I resisted the temptation to update one of my annual review guides - all becoming increasingly redundant in these days of internet access to sites like imdb and Rotten Tomatoes. My preference in these 'all movies you might see' review volumes is for the series from The Radio Times, although I haven't updated my copy since 2004. Apparently the newest volume, as one would expect, features more films. But it also features less pages which, given the miniscule, barely readable, print of my 2004 volume means that either they've made the reviews even shorter than the one or two sentence critiques they've used in the past, or that you're going to spend more than the cost of the book on a magnifying glass to be able to read anything. I think I'll pass on that one then!
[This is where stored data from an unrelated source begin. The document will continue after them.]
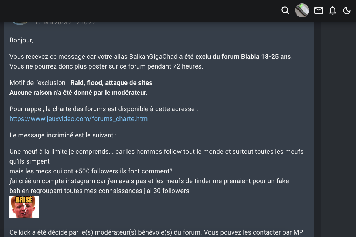
Task: Open the jeuxvideo.com forums charter link
Action: [x=78, y=119]
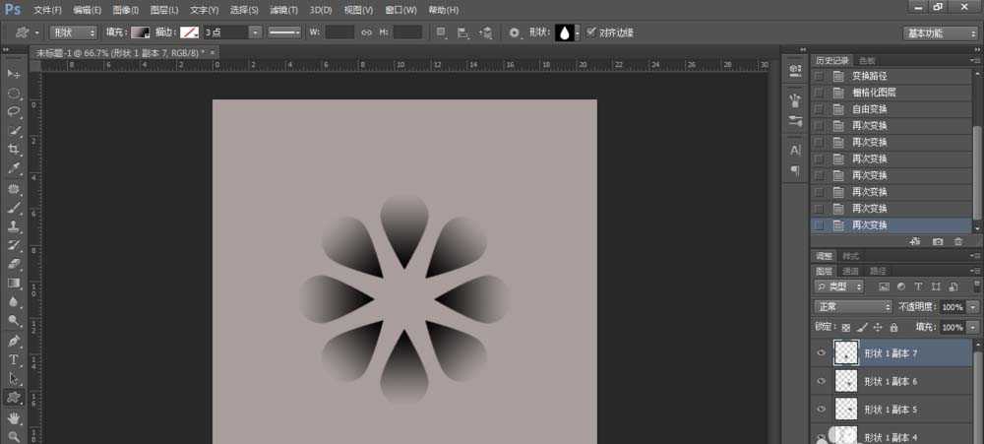Image resolution: width=984 pixels, height=444 pixels.
Task: Open the 正常 blend mode dropdown
Action: tap(853, 307)
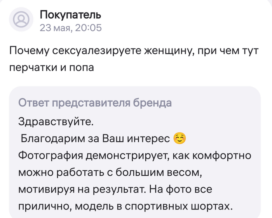272x218 pixels.
Task: Click the timestamp 23 мая, 20:05
Action: tap(70, 27)
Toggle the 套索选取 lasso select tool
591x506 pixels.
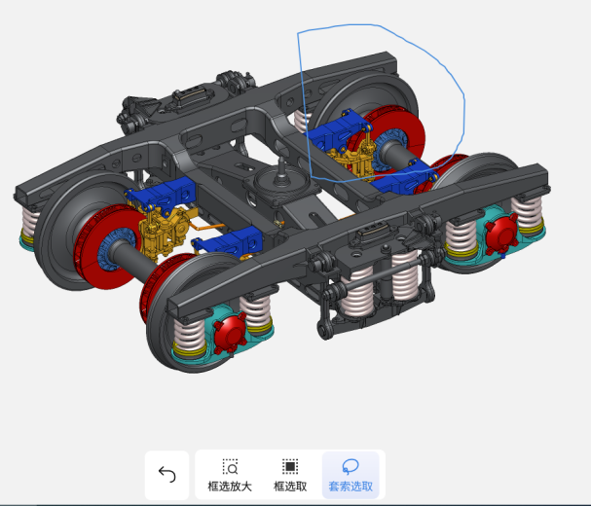(x=351, y=475)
One annual review I do look for every year - not least because, thanks to the joys of Ebay, I have every edition published since 1942 - is the Film Review annual which restricts itself to mini-reviews of the year it represents. Alas there are a few weeks to go before that one is published.


In the end my money went on the latest (and seemingly final) Movies of the...' series produced by the wonderful Taschen Books, and edited by Jurgen Muller. These lavishly produced books comprise the editor's choice of the 'seminal' 5-7 films of each year in the decade each volume covers. The series started with 'Movies of the 90s' and with each successive volume has moved backwards, a decade at a time. The 2007-published volume breaks the rules of previous titles in the series by covering films released between 1895 and 1920 in a section that would normally cover just a single year - but of course this makes sense given the paucity of quality and promotional material for that period.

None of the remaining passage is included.